» **Exercise goal**
Give an exact copy of the data that follows.

======== Material provided

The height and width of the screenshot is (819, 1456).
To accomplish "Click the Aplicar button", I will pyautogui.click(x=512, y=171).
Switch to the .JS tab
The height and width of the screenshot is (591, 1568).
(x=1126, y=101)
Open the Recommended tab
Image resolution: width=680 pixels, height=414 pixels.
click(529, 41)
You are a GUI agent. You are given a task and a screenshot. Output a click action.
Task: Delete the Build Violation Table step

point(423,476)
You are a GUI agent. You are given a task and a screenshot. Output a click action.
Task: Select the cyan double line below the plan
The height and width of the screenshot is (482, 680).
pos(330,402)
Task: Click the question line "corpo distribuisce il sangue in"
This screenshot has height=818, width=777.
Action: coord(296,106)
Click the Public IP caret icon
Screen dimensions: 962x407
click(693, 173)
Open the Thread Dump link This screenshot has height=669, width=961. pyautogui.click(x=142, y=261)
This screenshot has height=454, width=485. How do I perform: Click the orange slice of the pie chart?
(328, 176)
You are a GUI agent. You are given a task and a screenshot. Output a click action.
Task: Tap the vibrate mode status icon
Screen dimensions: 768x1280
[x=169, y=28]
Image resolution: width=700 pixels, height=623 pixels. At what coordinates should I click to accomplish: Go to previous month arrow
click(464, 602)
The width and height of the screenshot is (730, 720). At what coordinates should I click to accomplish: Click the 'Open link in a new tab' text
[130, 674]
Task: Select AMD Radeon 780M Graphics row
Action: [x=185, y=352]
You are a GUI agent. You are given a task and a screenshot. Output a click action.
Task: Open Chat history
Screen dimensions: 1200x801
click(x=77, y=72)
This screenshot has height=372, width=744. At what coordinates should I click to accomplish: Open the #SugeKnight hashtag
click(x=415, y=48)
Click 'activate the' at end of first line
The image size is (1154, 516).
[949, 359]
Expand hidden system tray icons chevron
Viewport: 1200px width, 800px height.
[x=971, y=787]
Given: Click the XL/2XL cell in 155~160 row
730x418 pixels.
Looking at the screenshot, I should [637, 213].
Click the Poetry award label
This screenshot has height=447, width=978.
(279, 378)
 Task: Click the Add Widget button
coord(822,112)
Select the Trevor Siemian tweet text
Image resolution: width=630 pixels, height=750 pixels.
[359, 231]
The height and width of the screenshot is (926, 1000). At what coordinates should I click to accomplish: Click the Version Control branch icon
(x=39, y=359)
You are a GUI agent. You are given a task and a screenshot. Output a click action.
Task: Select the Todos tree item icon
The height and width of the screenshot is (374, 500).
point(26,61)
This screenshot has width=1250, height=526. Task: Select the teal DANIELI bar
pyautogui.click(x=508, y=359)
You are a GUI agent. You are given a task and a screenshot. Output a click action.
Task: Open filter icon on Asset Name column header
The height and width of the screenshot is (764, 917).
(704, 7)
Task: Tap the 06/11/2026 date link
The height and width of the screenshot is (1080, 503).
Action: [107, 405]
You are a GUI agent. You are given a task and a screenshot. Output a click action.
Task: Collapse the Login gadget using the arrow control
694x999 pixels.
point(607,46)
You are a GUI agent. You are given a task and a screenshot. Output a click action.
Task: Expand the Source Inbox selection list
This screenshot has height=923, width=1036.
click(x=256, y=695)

================

» **Answer space**
The height and width of the screenshot is (819, 1456).
To accomplish "Click the Aplicar button", I will pyautogui.click(x=512, y=171).
Switch to the .JS tab
The height and width of the screenshot is (591, 1568).
(x=1126, y=101)
Open the Recommended tab
Image resolution: width=680 pixels, height=414 pixels.
click(529, 41)
You are a GUI agent. You are given a task and a screenshot. Output a click action.
Task: Delete the Build Violation Table step

point(423,476)
You are a GUI agent. You are given a task and a screenshot. Output a click action.
Task: Select the cyan double line below the plan
The height and width of the screenshot is (482, 680).
pos(330,402)
Task: Click the question line "corpo distribuisce il sangue in"
This screenshot has height=818, width=777.
Action: coord(296,106)
Click the Public IP caret icon
Screen dimensions: 962x407
click(693, 173)
Open the Thread Dump link This screenshot has height=669, width=961. pyautogui.click(x=142, y=261)
This screenshot has height=454, width=485. How do I perform: Click the orange slice of the pie chart?
(328, 176)
You are a GUI agent. You are given a task and a screenshot. Output a click action.
Task: Tap the vibrate mode status icon
Screen dimensions: 768x1280
[x=169, y=28]
Image resolution: width=700 pixels, height=623 pixels. At what coordinates should I click to accomplish: Go to previous month arrow
click(464, 602)
The width and height of the screenshot is (730, 720). At what coordinates should I click to accomplish: Click the 'Open link in a new tab' text
[130, 674]
Task: Select AMD Radeon 780M Graphics row
Action: [x=185, y=352]
You are a GUI agent. You are given a task and a screenshot. Output a click action.
Task: Open Chat history
Screen dimensions: 1200x801
click(x=77, y=72)
This screenshot has height=372, width=744. At what coordinates should I click to accomplish: Open the #SugeKnight hashtag
click(x=415, y=48)
Click 'activate the' at end of first line
The image size is (1154, 516).
[949, 359]
Expand hidden system tray icons chevron
Viewport: 1200px width, 800px height.
[x=971, y=787]
Given: Click the XL/2XL cell in 155~160 row
730x418 pixels.
Looking at the screenshot, I should [637, 213].
Click the Poetry award label
This screenshot has height=447, width=978.
(279, 378)
 Task: Click the Add Widget button
coord(822,112)
Select the Trevor Siemian tweet text
Image resolution: width=630 pixels, height=750 pixels.
[359, 231]
The height and width of the screenshot is (926, 1000). At what coordinates should I click to accomplish: Click the Version Control branch icon
(x=39, y=359)
You are a GUI agent. You are given a task and a screenshot. Output a click action.
Task: Select the Todos tree item icon
The height and width of the screenshot is (374, 500).
point(26,61)
This screenshot has width=1250, height=526. Task: Select the teal DANIELI bar
pyautogui.click(x=508, y=359)
You are a GUI agent. You are given a task and a screenshot. Output a click action.
Task: Open filter icon on Asset Name column header
The height and width of the screenshot is (764, 917).
(704, 7)
Task: Tap the 06/11/2026 date link
The height and width of the screenshot is (1080, 503).
Action: [107, 405]
You are a GUI agent. You are given a task and a screenshot. Output a click action.
Task: Collapse the Login gadget using the arrow control
694x999 pixels.
point(607,46)
You are a GUI agent. You are given a task and a screenshot. Output a click action.
Task: Expand the Source Inbox selection list
This screenshot has height=923, width=1036.
click(x=256, y=695)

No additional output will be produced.